After general clean-up (sweeping, tidying, light deadheading) in my two assigned gardens, I moved on to processing bulbs (above) for their big Plant Fair on October 3rd and 4th. These are bulbs that were lifted from the gardens or taken out of containers. I processed a couple hundred and then was shifted to work on changing out a pot display with Jonny, Susan and Thies. Directly below is Susan heading off with the first batch of potential candidates. The pots are changed over many times during the year and a stock of many, many containerized plants is held in reserve to use in these artistic arrangements. With Jonny as lead, the four of us worked well together to create an engaging combination. Below are some of the highlights of this fun task. At the end of the day, we all helped Fergus and Rich fork recently cut hay in to the trailer and haul it to another pile. One of the things I appreciate the most is the willingness of everyone to help each other out. They are a tight knit group and it shows. Again, glad to be hear and some additional photos are further below....I felt my age today but didn't want the youngsters to know it! Good exercise for sure!
Jonny is center with Thies to the left.

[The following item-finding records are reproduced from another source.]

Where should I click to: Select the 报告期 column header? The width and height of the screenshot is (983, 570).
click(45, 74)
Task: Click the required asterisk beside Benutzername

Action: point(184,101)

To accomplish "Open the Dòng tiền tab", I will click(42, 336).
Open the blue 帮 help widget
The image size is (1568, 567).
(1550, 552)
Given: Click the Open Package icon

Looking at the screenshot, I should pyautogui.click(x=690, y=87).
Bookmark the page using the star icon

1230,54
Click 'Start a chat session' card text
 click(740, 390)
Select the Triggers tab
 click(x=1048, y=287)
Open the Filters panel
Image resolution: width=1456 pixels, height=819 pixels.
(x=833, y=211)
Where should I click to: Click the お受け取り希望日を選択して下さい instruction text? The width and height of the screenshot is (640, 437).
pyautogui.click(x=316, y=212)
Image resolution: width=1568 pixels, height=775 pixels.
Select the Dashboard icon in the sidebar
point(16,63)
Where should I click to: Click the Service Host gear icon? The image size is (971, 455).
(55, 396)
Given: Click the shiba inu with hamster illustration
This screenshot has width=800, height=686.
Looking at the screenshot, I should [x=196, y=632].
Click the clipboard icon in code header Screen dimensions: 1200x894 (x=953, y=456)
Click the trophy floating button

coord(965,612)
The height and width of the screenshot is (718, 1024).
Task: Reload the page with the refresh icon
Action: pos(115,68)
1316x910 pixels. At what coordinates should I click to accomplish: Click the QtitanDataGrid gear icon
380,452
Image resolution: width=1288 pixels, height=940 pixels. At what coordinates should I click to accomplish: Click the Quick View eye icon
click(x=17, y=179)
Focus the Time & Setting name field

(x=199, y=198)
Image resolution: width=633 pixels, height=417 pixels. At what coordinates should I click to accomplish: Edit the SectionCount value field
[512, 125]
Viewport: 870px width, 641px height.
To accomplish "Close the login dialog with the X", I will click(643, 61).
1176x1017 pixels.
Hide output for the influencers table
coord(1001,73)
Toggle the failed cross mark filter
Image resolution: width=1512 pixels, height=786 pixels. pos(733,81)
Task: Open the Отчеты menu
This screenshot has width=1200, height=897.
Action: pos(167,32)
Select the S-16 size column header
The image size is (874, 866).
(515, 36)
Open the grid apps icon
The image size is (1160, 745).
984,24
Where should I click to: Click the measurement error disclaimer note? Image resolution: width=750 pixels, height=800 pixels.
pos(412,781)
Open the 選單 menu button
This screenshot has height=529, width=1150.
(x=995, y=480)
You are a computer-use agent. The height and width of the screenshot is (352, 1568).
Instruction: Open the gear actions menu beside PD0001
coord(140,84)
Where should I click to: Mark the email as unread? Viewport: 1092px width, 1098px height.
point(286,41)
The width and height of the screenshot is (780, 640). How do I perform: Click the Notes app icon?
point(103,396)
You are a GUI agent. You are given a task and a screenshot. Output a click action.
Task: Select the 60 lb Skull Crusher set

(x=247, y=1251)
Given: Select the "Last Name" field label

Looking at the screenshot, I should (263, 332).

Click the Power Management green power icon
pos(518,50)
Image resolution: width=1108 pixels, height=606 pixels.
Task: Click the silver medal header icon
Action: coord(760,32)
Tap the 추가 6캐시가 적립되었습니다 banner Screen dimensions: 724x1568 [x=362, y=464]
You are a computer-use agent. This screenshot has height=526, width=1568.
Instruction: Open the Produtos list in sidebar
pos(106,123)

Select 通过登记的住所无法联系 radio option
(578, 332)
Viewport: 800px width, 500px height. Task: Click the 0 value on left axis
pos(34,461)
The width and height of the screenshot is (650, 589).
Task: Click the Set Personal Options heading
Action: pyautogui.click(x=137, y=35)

Below is Thies showing off his "backing up" skills which were admittedly excellent
Great Dixter gardener Michael (above) gave a tour to a German group (Michael is German) and pointed out what we were doing...although we're not sure if he was complimenting the work or not... :)
My cohorts (Thies, Jonny and Susan, left to right) put together a nice collection of pots with the end result below
start of fall color on oakleaf hydrangea (Hydrangea quercifolia) - woody shrub
impressive shearing here by Ben
they even sell fresh, chemical free, produce daily!